TOKYO - Japan's new-vehicle sales in March declined 7.2 percent from a year earlier to 771,986, the seventh consecutive monthly drop.
Sales fell almost across the board in what is usually the strongest month of the year.
Corporate fleet buyers and parents giving cars to newly graduated children usually push sales up in March.
Buses and medium- and heavy-duty trucks were up slightly.
Sales declined 1.1 percent for compact cars, 12.6 percent for full-sized cars, 27.0 percent for light trucks and 3.9 percent for minivehicles, defined as cars and trucks with engines smaller than 660cc.
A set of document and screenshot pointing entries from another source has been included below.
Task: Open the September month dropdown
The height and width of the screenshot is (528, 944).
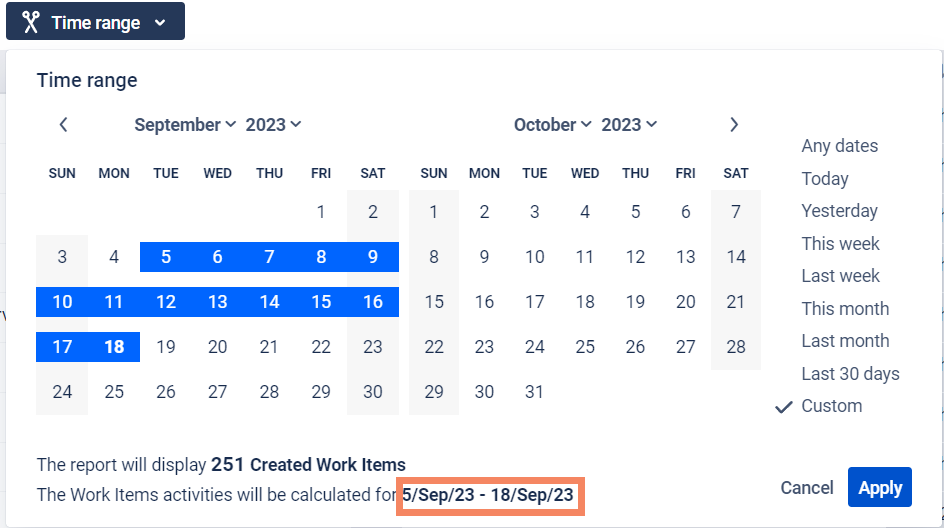Action: coord(185,125)
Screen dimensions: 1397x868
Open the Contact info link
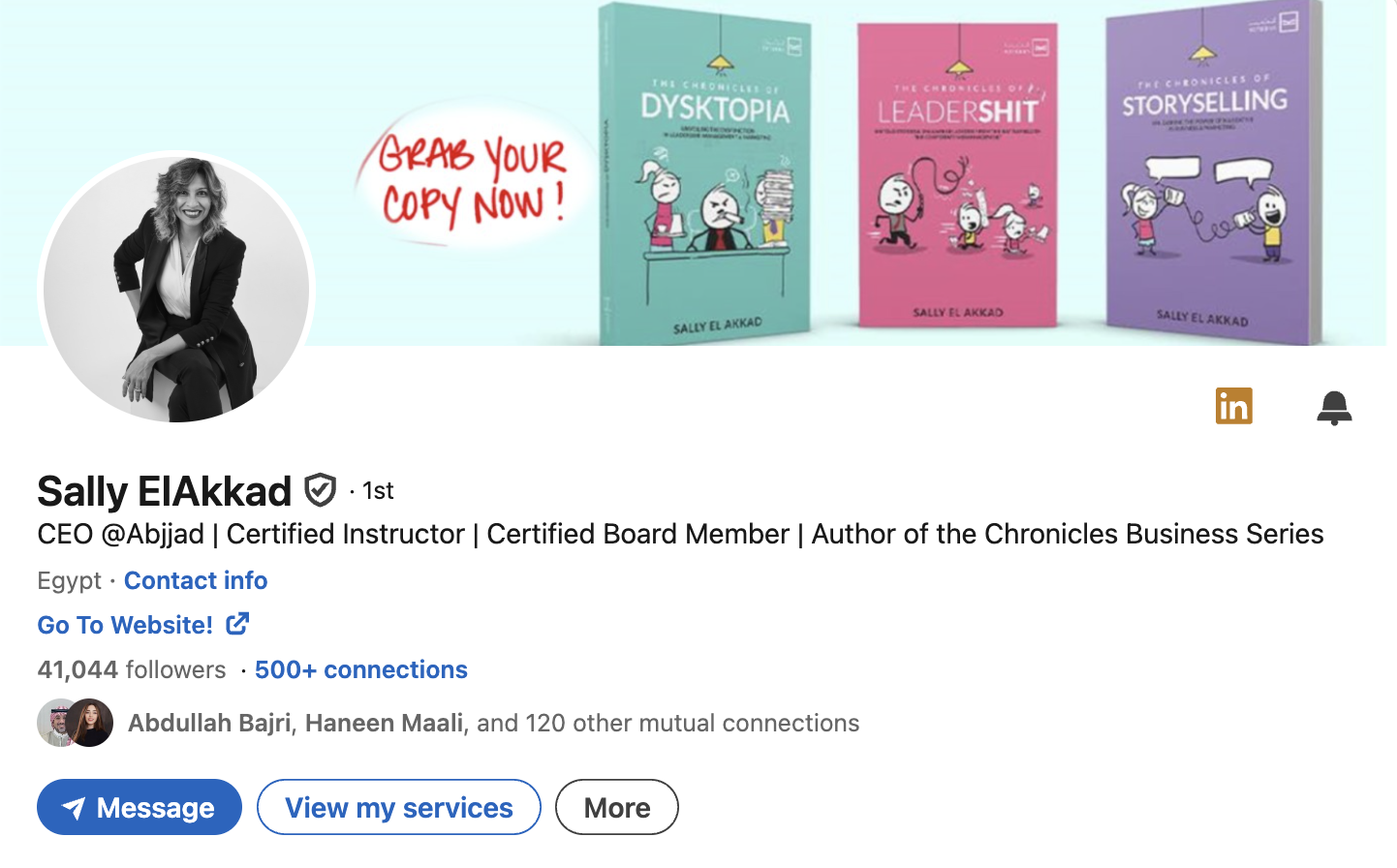pyautogui.click(x=196, y=580)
Sales of medium- and heavy-trucks nudged up 0.3 percent, while overall imports dipped 1.8 percent.
Honda Motor Co. was the only gainer among the five biggest automakers. With two of its vehicles among Japan's top 10 sellers in the month, Honda sales jumped 8.8 percent.
Sales of the Honda Fit reached a single-month record of 24,847 in March, to rank second among all models. The Fit was introduced in June.
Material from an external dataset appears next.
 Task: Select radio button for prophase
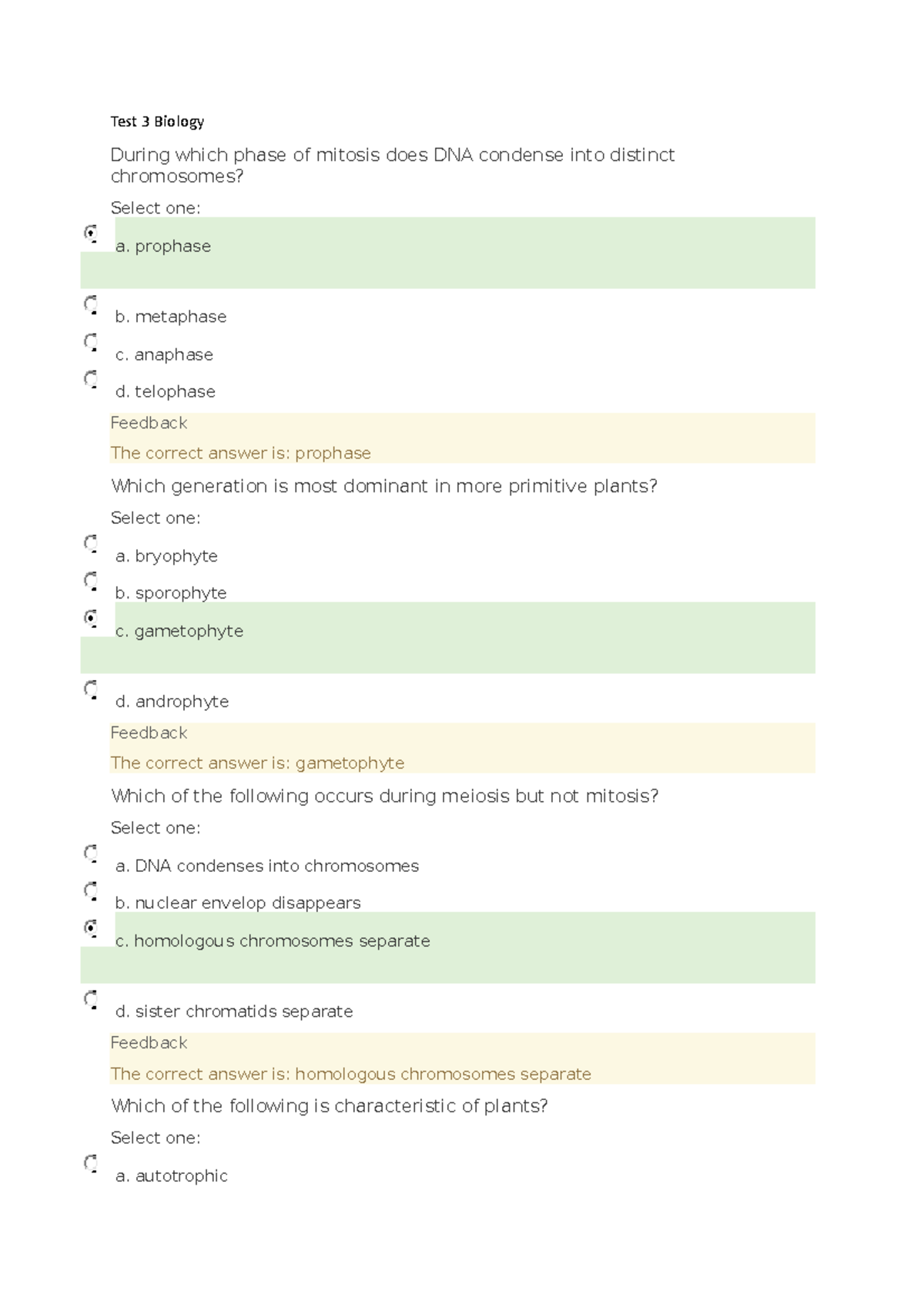pyautogui.click(x=91, y=233)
Sales dropped 9.3 percent at Toyota Motor Corp., 9.2 percent at Nissan Motor Co., 15.3 percent at Mitsubishi Motors Corp., and 12.8 percent at Mazda Motor Corp.
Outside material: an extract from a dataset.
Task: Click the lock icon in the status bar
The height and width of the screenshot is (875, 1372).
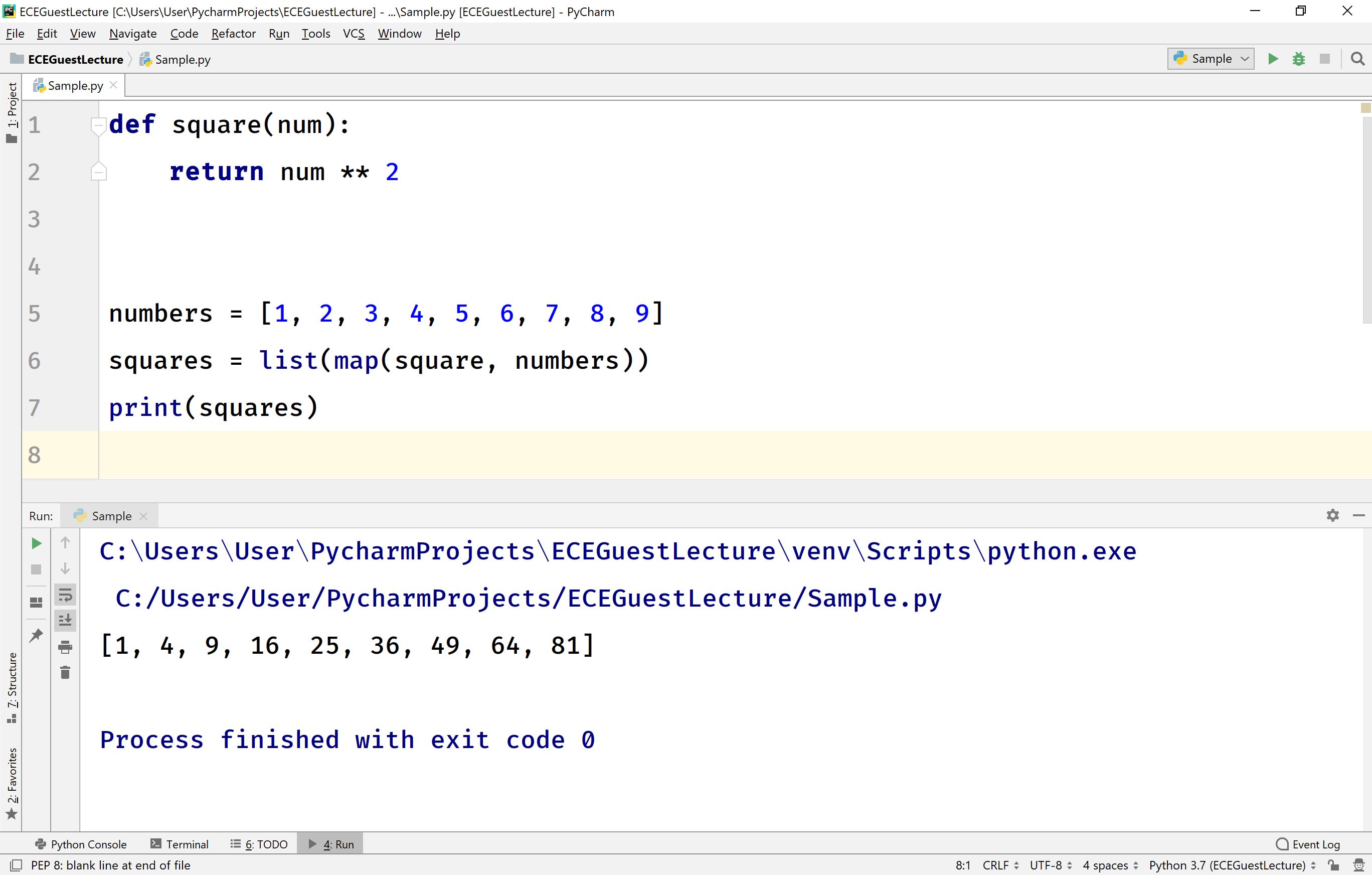Action: (x=1333, y=865)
Sales of Nissan's redesigned March compact, introduced March 5, got off to a good start. Sales of the March totaled 17,558 in the month, more than double the monthly sales target of 8,000.
Among foreign brands, General Motors sales rose 4.7 percent.
GM received a boost from the Japan-built Chevrolet Cruze, a microvan that was jointly developed and introduced in November with Suzuki.
Although the addition of the vehicle helped GM's percentage comparison in March, the model seems to be struggling to lure Japanese buyers.
It has routinely failed its sales goal of 1,666 a month, or 20,000 a year, since December.
Meanwhile, GM North America imports plunged 43.5 percent, while GM's Opel brand tumbled 36.1 percent.
Ford Group sales dipped 2.5 percent, hurt by a decline in sales for Japan-built Ford models as well as Land Rover and Volvo brands.
DaimlerChrysler sales tumbled 17.5 percent as sales slumped for its flagship Mercedes, Chrysler and Smart brands.